What happened, I wonder? Why is food here losing the kick it used to have?

Asking people for their studied opinion proved maddening. I was absolutely flabbergasted to find that a lot of Singaporeans don't know or don't care, simply because they don't like their food spicy to start with.

'How can you call yourself Asian?' I asked them all.

The few who had noticed the change offered their own folk theories.

One said that it was because people have stopped using dried chillies, which are hotter. But the best one I heard was the one about the chilli fruit itself becoming less hot over the years.

'The big red chillies - I swear they did something to them genetically,' said one colleague. 'They're still red and have seeds and all, but they're not spicy anymore!'

Another colleague dug into the realm of development economics to proffer a more serious explanation.

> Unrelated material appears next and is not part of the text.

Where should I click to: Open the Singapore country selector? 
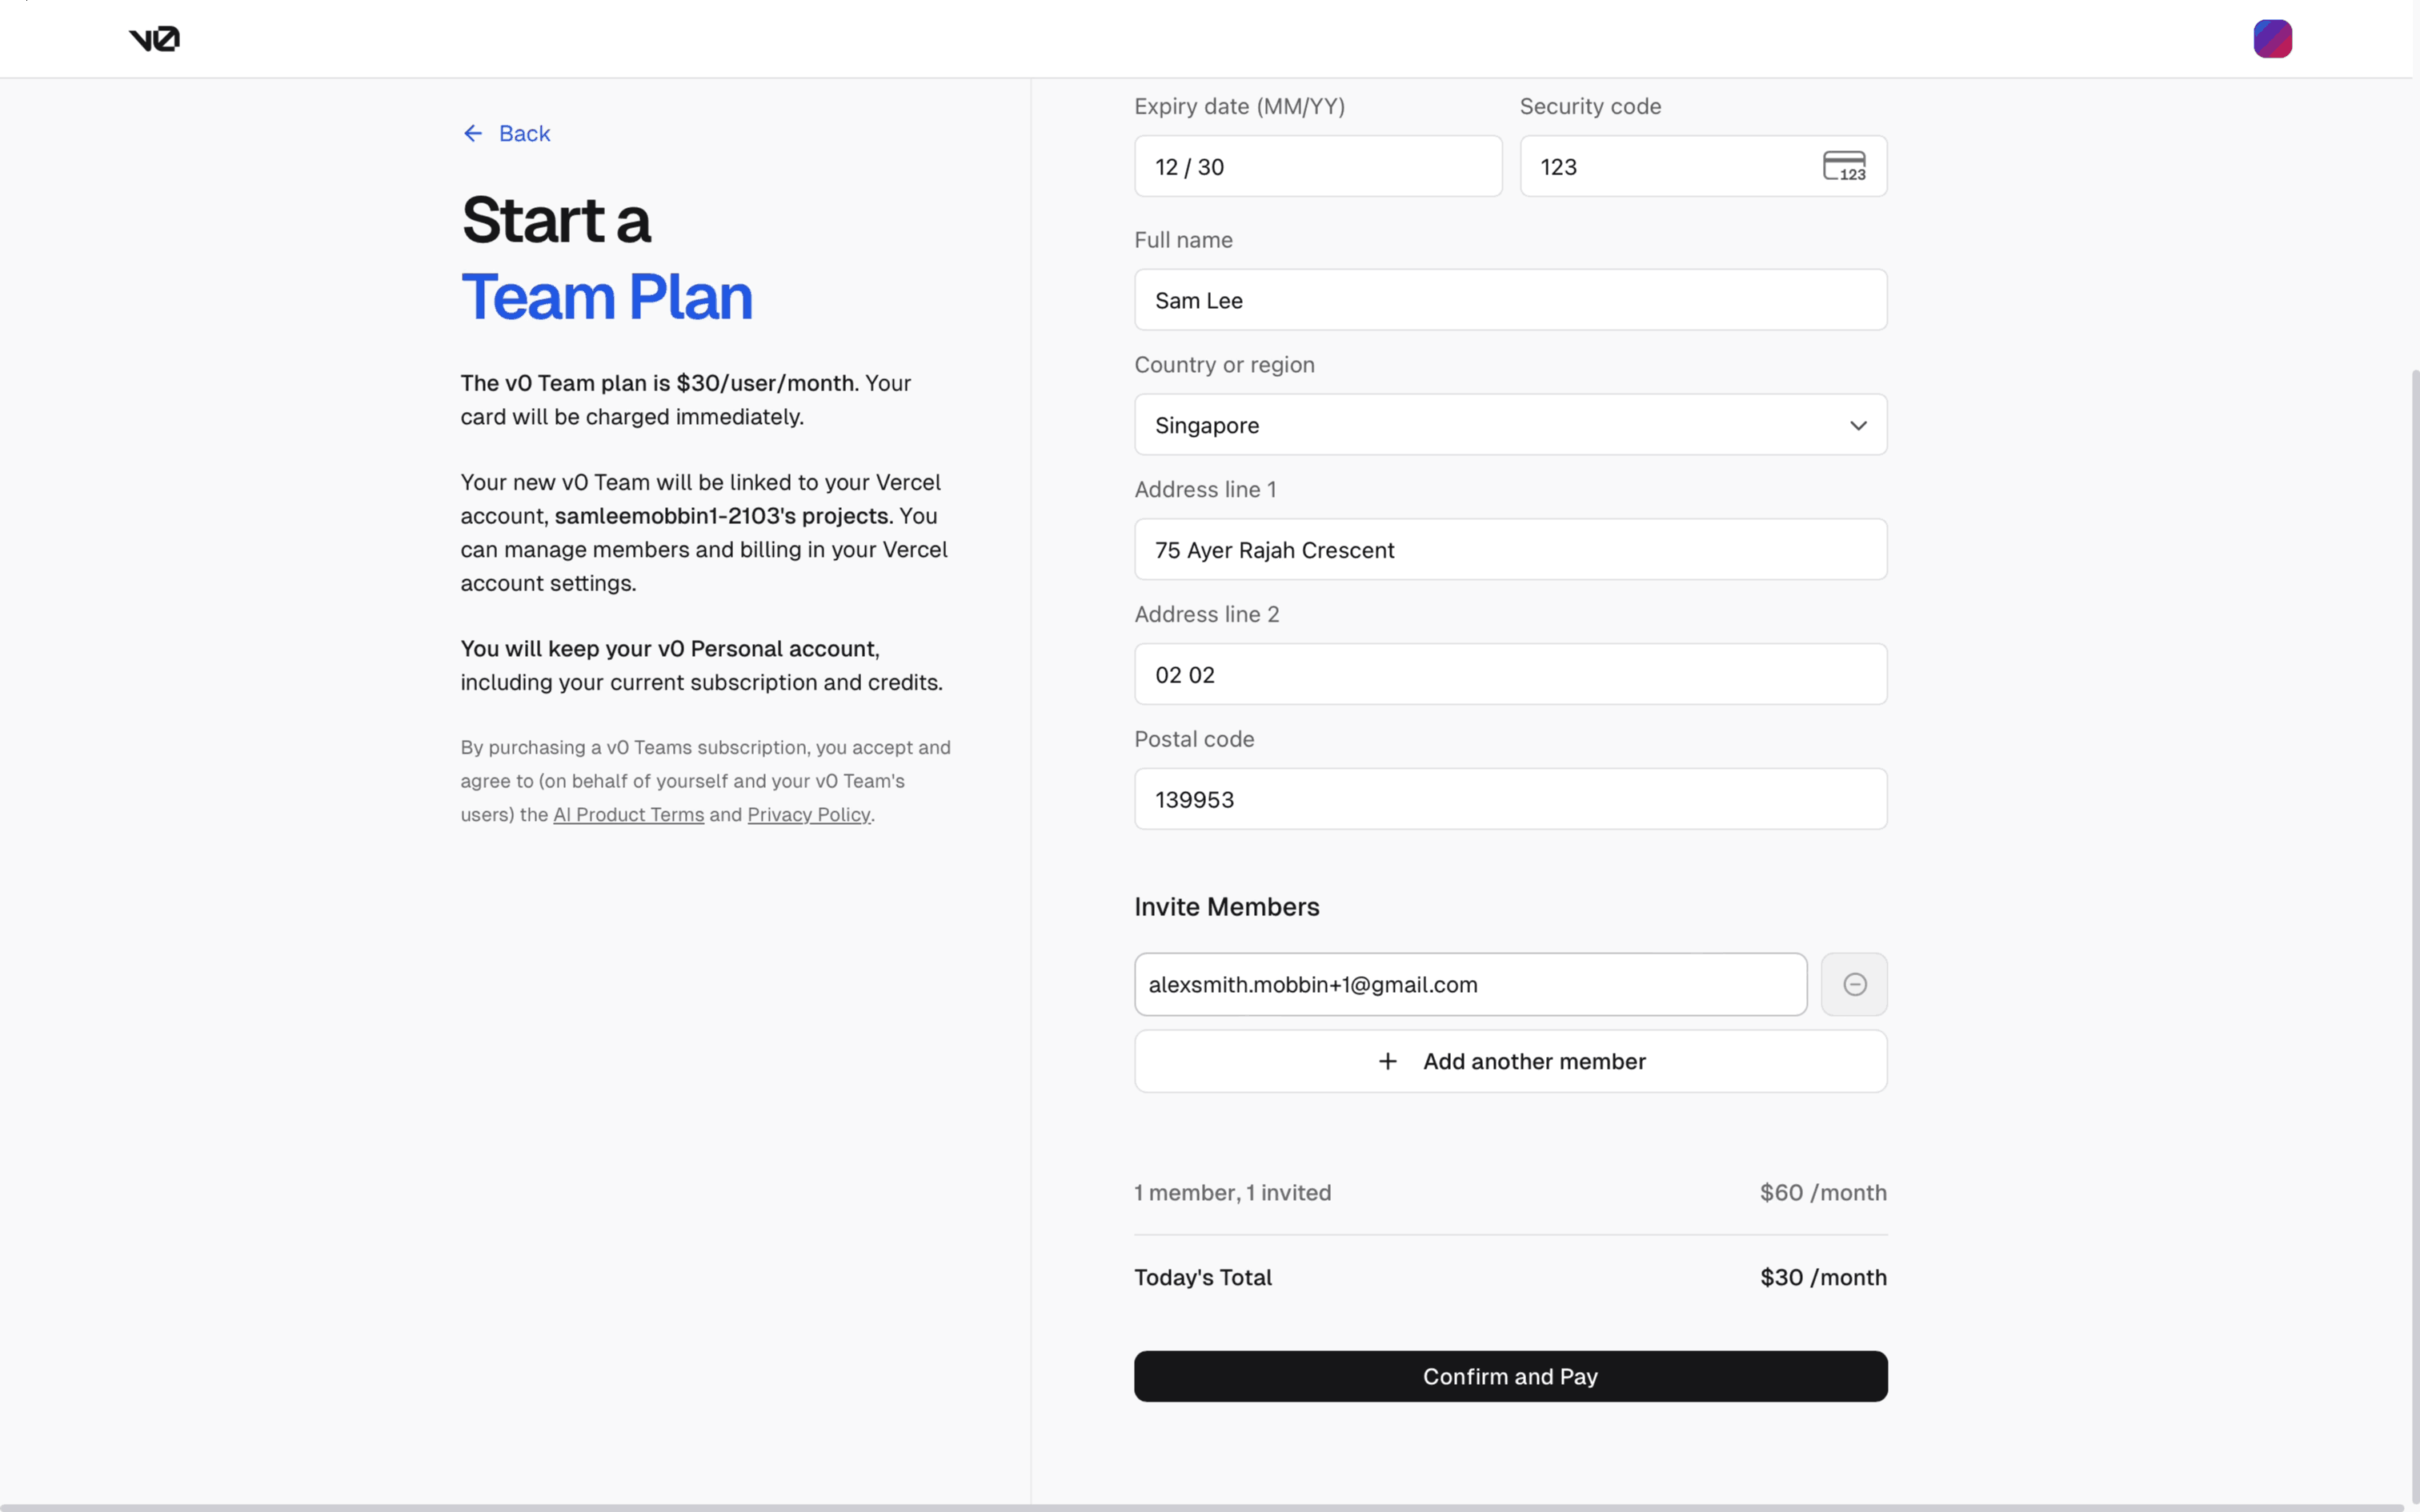[1509, 425]
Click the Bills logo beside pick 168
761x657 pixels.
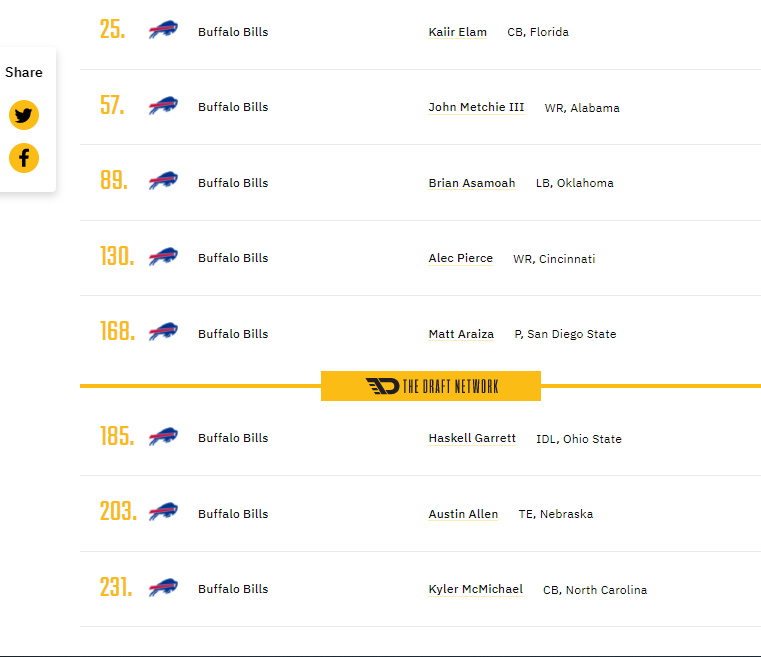(163, 331)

'Chilli curbs the appetite, and this is why people in poorer countries make their food very hot - so they don't get hungry so soon,' she said.

This would explain why South Indian food is spicier than North Indian food, for example, she added. And also why our parents seem more 'chilli-tolerant' than us.

Me? I blame globalisation.

As I ate my non-spicy Katong laksa the other day, I couldn't help but notice that there was a group of Caucasians at the next table. And across the road, the rival '328 Katong Laksa' sported Japanese language signs for tourists.

As Singapore continues to develop as an international business and tourism hub, restauraters and hawkers will need to cater to an increasingly diverse array of customers.

And no matter how well-travelled people are, there are limits to what they will subject their palate to. So it follows that Singapore food must also adjust over time to become more universally acceptable.

The trend is most apparent, I feel, in the food courts found in shopping malls and office buildings. When was the last time you tasted food there that gave you a real kick?

Of course, it's not just that Singapore is changing. Local Singaporeans themselves are also changing.

I am perhaps one of a dying breed of locals who still like their food to be deathly spicy, but I also find that my own tolerance for hot food has dropped.

And it's not just the result of less spicy food being served to me. It's also because I've travelled more than, say my parents, and have grown to appreciate more styles, flavours and tastes from all around the world. So my palate is more 'global'.

All this is slightly horrifying, though. In another 25 years, will there be no more extra chilli on the table at the Katong laksa stall?

Or will it just be a red, oily paste masquerading as chilli?

I hope someone starts a hot food movement in Singapore to keep the chilli junkie in us alive. Let's work to save the auntie who carries a bottle of belacan on her travels to Europe.

For great food, I agree, is mostly about tantalising our taste buds.

But sometimes, just sometimes, we just want to kill them.